Your answer should be the exact lines of the records, starting with the one containing "You are a GUI" and running to the end.

*** SUPPLIED DATA ***

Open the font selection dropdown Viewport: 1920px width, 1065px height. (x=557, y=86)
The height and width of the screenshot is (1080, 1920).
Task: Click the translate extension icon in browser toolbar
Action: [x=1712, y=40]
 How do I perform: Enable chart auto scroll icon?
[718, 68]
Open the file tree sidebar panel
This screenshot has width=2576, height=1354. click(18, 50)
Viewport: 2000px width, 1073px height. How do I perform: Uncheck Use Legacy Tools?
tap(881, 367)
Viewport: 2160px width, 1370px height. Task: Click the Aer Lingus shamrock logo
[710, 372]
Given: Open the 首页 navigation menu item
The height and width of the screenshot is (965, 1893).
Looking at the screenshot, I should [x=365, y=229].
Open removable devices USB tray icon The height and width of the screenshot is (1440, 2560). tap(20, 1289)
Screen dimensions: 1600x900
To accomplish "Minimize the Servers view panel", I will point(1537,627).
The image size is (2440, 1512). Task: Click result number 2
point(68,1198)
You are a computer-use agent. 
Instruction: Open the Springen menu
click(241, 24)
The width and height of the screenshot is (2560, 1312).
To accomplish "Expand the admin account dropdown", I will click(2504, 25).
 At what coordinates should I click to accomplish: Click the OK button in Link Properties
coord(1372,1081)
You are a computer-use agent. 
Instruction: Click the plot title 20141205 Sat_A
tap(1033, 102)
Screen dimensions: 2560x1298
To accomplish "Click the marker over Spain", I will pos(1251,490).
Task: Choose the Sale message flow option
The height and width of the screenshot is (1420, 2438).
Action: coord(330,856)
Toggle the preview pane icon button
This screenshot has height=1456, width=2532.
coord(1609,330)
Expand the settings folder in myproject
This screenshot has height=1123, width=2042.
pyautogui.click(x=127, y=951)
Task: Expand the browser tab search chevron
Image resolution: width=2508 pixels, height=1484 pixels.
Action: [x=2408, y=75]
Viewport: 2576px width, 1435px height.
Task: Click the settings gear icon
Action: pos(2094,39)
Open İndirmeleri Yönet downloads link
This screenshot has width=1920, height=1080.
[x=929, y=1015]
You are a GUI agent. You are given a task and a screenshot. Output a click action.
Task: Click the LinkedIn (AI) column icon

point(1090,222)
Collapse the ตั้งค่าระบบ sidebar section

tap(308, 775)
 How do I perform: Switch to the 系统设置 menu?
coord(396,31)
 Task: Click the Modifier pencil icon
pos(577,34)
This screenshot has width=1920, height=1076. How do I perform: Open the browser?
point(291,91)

*** End of SUPPLIED DATA ***

◆ **RESULT FOR THIS TASK**
You are a GUI agent. You are given a task and a screenshot. Output a click action.
Task: Click the LinkedIn (AI) column icon

point(1090,222)
Collapse the ตั้งค่าระบบ sidebar section

tap(308, 775)
 How do I perform: Switch to the 系统设置 menu?
coord(396,31)
 Task: Click the Modifier pencil icon
pos(577,34)
This screenshot has width=1920, height=1076. How do I perform: Open the browser?
point(291,91)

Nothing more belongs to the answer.